Aurora postal center on list to be cut
The Associated Press December 5, 2011 5:54PM
Updated: January 7, 2012 8:15AM
CHICAGO — The struggling U.S. Postal Service says it’s moving forward with plans to slash its budget by $3 billion by closing more than 250 mail processing centers around the nation, including one in Aurora.
The cuts announced Monday would slow first-class mail service, ending next-day deliveries of stamped letters.
The list of processing centers to be closed released earlier this year includes the Fox Valley processing center on Aurora’s far East Side, as well as eight other facilities in Illinois — Bloomington, Carbondale, Centralia, Chicago, Effingham, Quincy, Rockford and Springfield.
The cuts would close 252 of the nation’s 461 mail processing centers beginning next spring. They would result in the elimination of roughly 28,000 jobs.

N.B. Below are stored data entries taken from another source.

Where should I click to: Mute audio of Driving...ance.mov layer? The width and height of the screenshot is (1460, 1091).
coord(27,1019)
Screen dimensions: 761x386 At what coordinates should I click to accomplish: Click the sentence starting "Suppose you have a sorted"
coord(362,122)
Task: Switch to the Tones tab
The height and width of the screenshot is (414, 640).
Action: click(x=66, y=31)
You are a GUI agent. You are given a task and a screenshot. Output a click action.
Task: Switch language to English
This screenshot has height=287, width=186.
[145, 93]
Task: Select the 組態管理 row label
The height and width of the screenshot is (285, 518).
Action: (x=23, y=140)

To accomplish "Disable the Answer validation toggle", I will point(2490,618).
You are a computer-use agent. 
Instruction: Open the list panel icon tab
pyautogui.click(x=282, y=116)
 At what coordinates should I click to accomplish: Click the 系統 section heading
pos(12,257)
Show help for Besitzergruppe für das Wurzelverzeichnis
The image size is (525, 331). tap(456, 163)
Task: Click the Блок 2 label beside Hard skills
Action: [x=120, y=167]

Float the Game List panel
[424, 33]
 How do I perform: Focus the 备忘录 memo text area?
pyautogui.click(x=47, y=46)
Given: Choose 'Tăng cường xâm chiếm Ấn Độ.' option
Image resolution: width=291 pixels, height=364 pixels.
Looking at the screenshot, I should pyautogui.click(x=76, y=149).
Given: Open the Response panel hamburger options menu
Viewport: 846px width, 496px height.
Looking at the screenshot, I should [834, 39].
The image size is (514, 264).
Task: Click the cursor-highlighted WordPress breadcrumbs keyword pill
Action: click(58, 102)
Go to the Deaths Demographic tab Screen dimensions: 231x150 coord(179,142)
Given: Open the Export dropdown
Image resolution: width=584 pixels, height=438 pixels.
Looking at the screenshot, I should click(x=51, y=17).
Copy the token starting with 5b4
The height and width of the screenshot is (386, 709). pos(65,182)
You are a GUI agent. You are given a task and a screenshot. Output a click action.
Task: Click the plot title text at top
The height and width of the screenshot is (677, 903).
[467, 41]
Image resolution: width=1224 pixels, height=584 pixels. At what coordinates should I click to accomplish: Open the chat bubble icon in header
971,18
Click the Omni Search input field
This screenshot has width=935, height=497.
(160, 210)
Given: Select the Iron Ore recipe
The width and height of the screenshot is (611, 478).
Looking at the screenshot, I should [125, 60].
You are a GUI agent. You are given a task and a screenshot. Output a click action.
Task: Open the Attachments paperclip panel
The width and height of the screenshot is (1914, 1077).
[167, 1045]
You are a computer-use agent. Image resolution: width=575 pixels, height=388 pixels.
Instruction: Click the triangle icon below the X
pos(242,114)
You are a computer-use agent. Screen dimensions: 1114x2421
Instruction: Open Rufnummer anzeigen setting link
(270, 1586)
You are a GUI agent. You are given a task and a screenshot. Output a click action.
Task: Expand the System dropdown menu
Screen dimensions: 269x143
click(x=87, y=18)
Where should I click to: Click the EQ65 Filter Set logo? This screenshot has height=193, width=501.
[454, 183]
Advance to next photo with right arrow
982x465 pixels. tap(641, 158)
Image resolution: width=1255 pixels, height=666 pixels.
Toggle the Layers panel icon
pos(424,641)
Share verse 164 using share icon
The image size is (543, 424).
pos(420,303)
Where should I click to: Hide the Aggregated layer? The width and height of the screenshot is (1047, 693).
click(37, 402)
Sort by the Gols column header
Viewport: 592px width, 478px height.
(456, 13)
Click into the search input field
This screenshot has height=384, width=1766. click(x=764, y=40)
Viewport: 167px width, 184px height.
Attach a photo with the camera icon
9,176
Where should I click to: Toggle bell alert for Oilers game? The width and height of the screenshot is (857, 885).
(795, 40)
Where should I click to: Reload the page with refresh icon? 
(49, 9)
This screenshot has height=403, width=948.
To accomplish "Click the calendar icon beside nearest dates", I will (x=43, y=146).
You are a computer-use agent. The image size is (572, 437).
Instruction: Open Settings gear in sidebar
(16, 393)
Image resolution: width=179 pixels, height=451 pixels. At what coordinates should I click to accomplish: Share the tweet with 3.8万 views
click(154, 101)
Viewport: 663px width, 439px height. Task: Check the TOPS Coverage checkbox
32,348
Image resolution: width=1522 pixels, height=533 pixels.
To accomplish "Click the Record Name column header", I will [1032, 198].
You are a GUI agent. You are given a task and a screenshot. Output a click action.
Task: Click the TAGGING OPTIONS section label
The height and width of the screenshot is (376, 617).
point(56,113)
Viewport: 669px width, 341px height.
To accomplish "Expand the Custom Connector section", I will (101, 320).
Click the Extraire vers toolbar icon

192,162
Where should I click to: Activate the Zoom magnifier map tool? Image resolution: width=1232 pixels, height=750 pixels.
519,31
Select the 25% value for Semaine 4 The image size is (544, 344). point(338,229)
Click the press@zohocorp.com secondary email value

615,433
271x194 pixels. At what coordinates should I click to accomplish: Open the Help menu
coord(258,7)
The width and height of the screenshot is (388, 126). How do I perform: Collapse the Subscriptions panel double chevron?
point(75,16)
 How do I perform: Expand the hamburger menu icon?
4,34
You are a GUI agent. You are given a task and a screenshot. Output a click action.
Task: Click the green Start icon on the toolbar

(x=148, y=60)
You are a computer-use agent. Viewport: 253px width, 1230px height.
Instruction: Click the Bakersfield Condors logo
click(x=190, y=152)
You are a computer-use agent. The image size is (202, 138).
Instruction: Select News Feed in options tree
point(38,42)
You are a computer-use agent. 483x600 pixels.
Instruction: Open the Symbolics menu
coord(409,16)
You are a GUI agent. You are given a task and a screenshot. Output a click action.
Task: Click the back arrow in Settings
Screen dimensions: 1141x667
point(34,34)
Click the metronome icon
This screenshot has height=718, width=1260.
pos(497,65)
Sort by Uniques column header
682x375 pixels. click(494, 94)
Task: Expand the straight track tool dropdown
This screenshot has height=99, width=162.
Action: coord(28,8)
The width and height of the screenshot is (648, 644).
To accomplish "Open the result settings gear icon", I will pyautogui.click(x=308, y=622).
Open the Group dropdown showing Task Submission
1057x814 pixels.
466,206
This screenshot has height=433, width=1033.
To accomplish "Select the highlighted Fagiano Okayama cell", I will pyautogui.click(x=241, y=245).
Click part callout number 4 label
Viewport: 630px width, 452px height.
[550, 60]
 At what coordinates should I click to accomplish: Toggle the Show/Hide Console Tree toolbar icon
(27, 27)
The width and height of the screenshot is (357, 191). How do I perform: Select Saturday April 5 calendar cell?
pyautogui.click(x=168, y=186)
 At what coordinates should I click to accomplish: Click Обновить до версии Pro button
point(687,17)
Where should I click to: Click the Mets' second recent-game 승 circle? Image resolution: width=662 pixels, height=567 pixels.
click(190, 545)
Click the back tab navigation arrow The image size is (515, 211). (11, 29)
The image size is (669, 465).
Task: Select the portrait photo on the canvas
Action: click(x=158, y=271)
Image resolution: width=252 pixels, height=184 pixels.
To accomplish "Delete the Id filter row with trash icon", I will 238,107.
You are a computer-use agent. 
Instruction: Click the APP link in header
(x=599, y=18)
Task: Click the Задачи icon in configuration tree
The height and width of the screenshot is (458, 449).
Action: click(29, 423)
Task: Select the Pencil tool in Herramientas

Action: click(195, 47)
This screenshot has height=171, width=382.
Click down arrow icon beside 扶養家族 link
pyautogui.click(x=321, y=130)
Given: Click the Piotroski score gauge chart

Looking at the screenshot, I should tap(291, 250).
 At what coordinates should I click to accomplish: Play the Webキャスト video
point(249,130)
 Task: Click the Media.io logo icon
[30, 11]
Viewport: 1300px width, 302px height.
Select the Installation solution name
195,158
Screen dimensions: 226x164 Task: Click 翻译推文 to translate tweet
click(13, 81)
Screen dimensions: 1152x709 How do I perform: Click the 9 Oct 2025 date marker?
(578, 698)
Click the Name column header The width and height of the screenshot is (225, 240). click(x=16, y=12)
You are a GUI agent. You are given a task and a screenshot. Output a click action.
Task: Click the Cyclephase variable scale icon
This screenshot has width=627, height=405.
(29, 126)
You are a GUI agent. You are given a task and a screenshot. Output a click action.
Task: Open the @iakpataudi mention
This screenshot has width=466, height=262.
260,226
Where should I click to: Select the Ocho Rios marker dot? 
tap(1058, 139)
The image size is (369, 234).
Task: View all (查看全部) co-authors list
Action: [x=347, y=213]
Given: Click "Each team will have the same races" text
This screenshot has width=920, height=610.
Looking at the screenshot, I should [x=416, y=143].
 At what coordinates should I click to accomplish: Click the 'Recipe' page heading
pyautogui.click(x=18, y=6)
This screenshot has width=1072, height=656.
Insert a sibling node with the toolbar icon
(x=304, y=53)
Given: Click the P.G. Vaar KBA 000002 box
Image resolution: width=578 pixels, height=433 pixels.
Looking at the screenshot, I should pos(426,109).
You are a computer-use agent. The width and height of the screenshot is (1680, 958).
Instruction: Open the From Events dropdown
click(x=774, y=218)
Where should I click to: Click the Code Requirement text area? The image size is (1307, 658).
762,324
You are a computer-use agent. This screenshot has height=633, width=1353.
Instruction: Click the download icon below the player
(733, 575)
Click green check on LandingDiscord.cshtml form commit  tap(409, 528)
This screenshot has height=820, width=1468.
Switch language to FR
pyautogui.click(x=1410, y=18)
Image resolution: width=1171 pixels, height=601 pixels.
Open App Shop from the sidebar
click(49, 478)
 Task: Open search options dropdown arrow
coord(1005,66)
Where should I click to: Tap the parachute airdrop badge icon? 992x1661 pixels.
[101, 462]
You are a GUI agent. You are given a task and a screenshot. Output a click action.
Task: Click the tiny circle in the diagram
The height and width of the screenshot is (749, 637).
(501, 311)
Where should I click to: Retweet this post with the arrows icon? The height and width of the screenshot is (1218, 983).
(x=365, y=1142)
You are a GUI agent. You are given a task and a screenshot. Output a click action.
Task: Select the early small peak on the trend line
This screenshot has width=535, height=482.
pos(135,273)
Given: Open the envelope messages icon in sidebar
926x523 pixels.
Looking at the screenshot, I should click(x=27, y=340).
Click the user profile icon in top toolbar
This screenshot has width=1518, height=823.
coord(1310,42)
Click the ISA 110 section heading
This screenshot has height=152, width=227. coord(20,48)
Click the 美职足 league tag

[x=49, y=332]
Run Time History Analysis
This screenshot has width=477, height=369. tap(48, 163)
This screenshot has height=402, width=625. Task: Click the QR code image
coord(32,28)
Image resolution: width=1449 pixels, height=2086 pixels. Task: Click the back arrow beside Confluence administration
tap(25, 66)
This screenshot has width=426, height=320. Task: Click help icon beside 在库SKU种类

Because the consolidations typically would lengthen the distance mail travels from post office to processing center, the agency also would lower delivery standards. Currently, first-class mail is supposed to be delivered to homes and businesses within the continental U.S. in one to three days. That would lengthen to two to three days. About 42 percent of first-class mail is now delivered the following day.
But the fight to save the centers is far from over. A spokesman for U.S. Rep. Don Manzullo, who represents the 16th Congressional District in northwestern Illinois, said the plan makes no sense, and Manzullo is demanding the postal service produce data that justifies the move.